そして、ズボンに手をかける和人。と、三分の一ほどズボンを下ろしたところで和人は気づいた。
(この、感覚は……)
尻に入り込む涼やかな風。
(俺は今、ノーパンだ!)
さすがに尻丸出しでキッスとなれば一生の傷になりかねない。パンツを求めて委員長に視線を送る。
委員長はそれを察したのか、パンツを頭からとった。
(ありがとう、委員長)
和人がうなずいた瞬間、委員長は窓から勢いよくパンツを投げ捨てた。
(委員長おおおおおおおおおおお!)
和人は絶望した。外から「ぎゃー」という声が聞こえた気がしたが、そんなことはどうでもいい。
(もう、全てが終わった……)
和人は項垂れ、ズボンを下ろしていく。
と、そのとき。和人はケインの顔色が悪いことに気がついた。どうしたのかと思い、彼を観察すると。
(ケイン、そのパンツの膨らみはどうした? まさか……いや、間違いない。これは脱糞している!)
和人は考えた。慣れ親しんだ祖国でも公衆の面前で脱糞したとなれば大変なショックを受ける。正確には脱糞していないがその気持ちはよく分かる。そして、それが慣れない異国ともなれば、その恐怖は計り知れないだろう。
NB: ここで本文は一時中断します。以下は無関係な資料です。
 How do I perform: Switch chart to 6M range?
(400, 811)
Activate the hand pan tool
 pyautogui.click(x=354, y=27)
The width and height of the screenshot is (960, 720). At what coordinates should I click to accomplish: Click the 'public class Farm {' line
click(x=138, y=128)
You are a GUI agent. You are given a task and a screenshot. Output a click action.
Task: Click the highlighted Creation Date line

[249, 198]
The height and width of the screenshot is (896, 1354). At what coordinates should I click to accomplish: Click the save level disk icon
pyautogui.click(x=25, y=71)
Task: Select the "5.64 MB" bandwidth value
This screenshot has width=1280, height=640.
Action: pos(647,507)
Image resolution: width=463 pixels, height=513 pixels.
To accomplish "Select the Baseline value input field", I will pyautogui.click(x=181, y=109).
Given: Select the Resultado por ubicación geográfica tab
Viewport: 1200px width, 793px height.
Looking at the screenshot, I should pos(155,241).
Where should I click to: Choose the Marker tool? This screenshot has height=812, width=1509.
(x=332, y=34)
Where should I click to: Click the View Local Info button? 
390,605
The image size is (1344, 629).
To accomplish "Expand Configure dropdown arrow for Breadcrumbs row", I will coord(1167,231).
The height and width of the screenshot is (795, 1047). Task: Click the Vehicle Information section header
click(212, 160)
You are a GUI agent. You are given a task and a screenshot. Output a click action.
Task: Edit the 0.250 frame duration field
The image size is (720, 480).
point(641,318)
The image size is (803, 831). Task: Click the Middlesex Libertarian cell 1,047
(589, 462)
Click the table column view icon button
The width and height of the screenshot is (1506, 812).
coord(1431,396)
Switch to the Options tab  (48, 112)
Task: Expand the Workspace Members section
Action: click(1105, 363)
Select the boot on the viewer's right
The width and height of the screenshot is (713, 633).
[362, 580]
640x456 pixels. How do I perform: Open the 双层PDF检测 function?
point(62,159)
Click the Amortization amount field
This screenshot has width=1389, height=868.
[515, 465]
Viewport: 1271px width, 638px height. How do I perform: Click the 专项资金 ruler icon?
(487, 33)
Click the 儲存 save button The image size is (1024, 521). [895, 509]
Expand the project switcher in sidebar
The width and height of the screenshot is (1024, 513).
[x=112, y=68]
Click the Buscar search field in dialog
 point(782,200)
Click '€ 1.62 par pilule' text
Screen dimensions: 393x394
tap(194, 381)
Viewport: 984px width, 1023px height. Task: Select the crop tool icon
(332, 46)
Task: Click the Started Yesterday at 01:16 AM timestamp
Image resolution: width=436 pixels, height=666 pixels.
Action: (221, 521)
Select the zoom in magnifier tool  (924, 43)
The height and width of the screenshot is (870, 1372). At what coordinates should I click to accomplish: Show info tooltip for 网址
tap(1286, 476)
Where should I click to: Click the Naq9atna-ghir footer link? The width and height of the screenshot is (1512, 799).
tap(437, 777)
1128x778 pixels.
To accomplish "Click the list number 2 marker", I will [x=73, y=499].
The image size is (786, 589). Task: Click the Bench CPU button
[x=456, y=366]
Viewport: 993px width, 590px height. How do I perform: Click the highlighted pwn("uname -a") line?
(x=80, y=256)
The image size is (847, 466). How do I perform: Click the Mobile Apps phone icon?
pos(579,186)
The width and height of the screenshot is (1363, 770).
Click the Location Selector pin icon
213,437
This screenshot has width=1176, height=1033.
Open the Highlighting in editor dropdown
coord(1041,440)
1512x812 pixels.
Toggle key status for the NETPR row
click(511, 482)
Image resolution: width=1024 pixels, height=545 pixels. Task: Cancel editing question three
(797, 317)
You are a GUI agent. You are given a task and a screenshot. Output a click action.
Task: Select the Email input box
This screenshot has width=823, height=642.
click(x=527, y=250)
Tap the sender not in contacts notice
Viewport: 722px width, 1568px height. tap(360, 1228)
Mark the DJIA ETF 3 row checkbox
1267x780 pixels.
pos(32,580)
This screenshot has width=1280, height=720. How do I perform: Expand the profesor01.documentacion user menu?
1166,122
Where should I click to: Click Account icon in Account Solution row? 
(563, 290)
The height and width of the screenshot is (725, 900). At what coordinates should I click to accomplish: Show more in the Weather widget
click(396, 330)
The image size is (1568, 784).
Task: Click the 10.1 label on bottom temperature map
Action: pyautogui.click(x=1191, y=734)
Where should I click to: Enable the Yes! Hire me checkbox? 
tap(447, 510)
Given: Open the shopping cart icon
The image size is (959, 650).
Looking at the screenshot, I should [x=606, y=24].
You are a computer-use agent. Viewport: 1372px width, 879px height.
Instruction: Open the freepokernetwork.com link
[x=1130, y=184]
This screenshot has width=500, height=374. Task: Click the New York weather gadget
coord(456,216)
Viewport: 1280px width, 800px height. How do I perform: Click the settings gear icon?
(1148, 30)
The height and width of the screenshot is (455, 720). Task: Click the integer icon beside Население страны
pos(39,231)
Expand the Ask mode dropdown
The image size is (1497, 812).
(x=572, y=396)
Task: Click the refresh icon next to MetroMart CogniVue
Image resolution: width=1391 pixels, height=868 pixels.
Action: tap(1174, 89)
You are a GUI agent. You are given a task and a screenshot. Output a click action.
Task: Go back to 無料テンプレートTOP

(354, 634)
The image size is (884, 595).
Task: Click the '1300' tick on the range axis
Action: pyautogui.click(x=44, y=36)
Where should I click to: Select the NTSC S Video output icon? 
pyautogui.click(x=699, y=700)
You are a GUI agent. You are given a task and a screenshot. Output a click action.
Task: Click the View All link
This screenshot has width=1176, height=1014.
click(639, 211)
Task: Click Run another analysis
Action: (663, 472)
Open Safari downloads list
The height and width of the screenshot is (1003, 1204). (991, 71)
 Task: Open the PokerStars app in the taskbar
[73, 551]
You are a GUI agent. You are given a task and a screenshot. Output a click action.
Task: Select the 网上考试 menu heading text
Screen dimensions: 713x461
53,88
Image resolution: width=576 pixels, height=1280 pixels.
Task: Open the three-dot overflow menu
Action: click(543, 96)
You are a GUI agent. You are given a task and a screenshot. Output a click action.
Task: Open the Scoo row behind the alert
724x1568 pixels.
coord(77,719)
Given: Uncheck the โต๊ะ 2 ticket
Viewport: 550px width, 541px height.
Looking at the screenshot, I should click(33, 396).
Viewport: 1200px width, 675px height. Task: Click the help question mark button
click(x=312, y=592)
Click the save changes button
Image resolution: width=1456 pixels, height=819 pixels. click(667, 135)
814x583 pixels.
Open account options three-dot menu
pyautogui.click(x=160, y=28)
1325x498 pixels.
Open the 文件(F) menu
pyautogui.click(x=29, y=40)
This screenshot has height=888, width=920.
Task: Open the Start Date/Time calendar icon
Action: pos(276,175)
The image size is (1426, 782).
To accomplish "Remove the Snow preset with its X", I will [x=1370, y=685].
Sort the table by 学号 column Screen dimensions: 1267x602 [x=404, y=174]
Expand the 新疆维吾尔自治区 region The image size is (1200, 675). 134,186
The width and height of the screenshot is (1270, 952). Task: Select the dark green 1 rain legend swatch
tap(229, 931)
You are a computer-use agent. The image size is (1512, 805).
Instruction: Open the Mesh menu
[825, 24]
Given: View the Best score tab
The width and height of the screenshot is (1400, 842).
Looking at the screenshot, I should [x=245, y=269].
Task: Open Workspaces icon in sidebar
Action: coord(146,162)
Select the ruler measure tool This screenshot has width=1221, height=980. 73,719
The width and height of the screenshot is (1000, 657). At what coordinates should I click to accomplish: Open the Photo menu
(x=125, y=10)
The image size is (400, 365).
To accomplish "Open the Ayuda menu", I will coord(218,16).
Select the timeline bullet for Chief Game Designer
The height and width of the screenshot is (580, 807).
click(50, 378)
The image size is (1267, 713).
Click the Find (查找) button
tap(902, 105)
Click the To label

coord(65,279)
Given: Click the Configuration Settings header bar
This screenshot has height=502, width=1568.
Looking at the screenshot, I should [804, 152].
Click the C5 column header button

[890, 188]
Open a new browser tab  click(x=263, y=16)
(ケイン……お前はいけ好かない奴だと思っていたが、脱糞仲間として、お前を救わない訳にはいかない)
和人は決意し、そして、ズボンを下ろした。
黄色い声が飛ぶ中、和人は丸出しのケツをケインの尻にぶつけた。彼の大便を優しく包み込むように。
言葉なんて、いらなかった。
その瞬間、確かに和人とケインは繋がっていた。
(ああ、俺たちはもう友達だ。同じ大便で繋がってる)
かくして、ブリテンと鰤高の尻による「ブリブリ調印式」は成った。
その後、クラス内において、ケインを必要以上に囲う女子はいなくなり、なぜか和人と話をしているときに遠巻きにうかがう者が増えた。妙に熱量のある視線で。
そして、それとは別に、自室で悩む者が一人。
彼女の前にはハンカチとパンツがハンガーにかけられていた。